Which Cut of Meat Is Least Likely to Make You Sick?
Every time you eat, you're rolling the germ dice. According to the Centers for Disease Control and Prevention, 1 in 6 Americans contracts a foodborne illness annually; 128,000 are hospitalized, and 3,000 die. Pathogens from meat kill more people than those from any other food group. A CDC study found that between 1998 and 2008, contaminated meat was responsible for 29 percent of all deaths from foodborne illness (23 percent of deaths were from produce, 15 percent from dairy and eggs, and 6.4 percent from fish and shellfish).
Most carnivores don't let the risk of sickness stop them from eating meat—and a lot of it. The average American eats nearly 271 pounds of meat a year. But here's the good news: When it comes to foodborne illness, not all meats are equally risky. So which kinds are safest? A few tips for choosing the least germ-ridden cuts:
1. There is no such thing as risk-free meat. Or risk-free food in general, notes Donald Schaffner, a professor of food microbiology at Rutgers University. If the food isn't cooked sufficiently, or if the preparation area isn't clean, "it doesn't matter whether you're eating chicken, steak, or pork," he says. "Food prepared in an unclean environment is always going to be high risk."
2. But some cuts are more likely to make you sick. In 2013, researchers from the Center for Science in the Public Interest (CSPI) analyzeddata about outbreaks, illnesses, and hospitalizations from foodborne pathogens in particular kinds of meat between 1998 and 2010. The meat risk pyramid to the right illustrates their findings.

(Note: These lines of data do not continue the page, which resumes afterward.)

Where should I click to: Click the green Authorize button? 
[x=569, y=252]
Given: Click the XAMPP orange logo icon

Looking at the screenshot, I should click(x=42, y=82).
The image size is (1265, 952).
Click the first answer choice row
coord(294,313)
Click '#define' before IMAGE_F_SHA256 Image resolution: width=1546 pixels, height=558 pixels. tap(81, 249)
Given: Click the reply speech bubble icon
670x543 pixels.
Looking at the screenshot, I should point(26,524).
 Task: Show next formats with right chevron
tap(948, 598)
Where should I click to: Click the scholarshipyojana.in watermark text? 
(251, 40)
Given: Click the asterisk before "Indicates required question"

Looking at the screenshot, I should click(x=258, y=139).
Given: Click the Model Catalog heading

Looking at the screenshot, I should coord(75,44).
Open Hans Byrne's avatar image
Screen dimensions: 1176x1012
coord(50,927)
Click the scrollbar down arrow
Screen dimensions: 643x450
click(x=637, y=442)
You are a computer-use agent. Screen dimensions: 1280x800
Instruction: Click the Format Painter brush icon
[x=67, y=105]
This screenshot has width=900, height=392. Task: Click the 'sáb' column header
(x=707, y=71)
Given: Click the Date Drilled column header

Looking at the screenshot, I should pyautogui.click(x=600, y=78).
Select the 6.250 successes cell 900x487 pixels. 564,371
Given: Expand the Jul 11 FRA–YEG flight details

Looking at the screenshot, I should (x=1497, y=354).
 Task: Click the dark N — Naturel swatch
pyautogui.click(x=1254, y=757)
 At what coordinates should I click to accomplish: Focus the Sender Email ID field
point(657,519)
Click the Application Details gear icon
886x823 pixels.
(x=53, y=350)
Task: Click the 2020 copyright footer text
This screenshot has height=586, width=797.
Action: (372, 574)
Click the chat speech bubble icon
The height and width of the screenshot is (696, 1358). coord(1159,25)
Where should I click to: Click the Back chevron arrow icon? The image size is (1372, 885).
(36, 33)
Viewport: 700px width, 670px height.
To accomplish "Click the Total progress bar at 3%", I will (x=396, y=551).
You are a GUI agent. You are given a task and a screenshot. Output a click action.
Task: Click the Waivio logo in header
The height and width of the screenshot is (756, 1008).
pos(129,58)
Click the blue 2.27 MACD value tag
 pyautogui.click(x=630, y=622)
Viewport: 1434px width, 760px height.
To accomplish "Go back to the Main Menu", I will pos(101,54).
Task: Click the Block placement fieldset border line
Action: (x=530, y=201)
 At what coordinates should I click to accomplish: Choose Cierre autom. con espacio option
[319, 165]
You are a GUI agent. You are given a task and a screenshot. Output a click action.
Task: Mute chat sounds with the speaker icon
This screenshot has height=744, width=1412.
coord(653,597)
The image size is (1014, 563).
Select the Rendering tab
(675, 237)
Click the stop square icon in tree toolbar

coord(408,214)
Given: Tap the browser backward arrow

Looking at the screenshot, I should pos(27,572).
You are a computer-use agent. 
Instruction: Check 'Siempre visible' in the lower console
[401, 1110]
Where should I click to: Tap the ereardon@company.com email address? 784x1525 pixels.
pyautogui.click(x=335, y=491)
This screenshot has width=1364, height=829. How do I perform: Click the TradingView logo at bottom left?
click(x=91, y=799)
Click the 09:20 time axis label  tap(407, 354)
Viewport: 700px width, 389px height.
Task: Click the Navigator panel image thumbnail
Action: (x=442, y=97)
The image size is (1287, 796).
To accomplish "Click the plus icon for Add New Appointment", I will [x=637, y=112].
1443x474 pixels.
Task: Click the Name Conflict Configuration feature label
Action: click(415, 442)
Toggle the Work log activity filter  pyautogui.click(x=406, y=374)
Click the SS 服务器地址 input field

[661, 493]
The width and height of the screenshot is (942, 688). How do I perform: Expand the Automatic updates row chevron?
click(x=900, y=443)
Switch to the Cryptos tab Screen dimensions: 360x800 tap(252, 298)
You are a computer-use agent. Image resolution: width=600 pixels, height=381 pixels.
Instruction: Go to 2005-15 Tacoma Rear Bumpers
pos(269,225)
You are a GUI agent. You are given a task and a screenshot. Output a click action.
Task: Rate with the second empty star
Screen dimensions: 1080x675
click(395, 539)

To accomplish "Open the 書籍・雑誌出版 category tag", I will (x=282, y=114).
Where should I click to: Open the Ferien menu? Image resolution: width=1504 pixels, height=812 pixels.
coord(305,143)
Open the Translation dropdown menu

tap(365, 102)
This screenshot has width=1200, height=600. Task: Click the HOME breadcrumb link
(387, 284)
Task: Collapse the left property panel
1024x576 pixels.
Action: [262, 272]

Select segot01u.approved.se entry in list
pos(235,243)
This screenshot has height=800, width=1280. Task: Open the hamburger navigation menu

3. Contaminated chicken sickens more people than any other meat. That's partially because we eat so much of it—more than 50 pounds a year per person. But it's also because of the way that chicken is prepared and cooked, says Caroline Smith DeWaal, CSPI's director of food safety. Commercial chicken plants typically dip the meat in several baths before packaging, giving bacteria plenty of opportunity to spread. What's more, says Smith DeWaal, it's harder to cook away bacteria in chicken. "Chicken has creases and folds in the skin," she says. "Pathogens can hide in those folds. A lot of other meat doesn't even come with skin on."
4. Ground beef is the second riskiest kind of meat. One reason for this, says Smith DeWaal, is that during grinding, "the pathogens on the surface of the meat get pushed into the center." If that ground meat isn't properly cooked—say, in the middle of a rare burger—the germs get a free ride into your digestive tract.
5. Steaks, pork chops, and other whole-muscle meats are the safest bet. That's because the cooking process can easily kill off bacteria on the cut's surface, while the inside of the meat is essentially sterile, protected from any potential pathogens—in theory.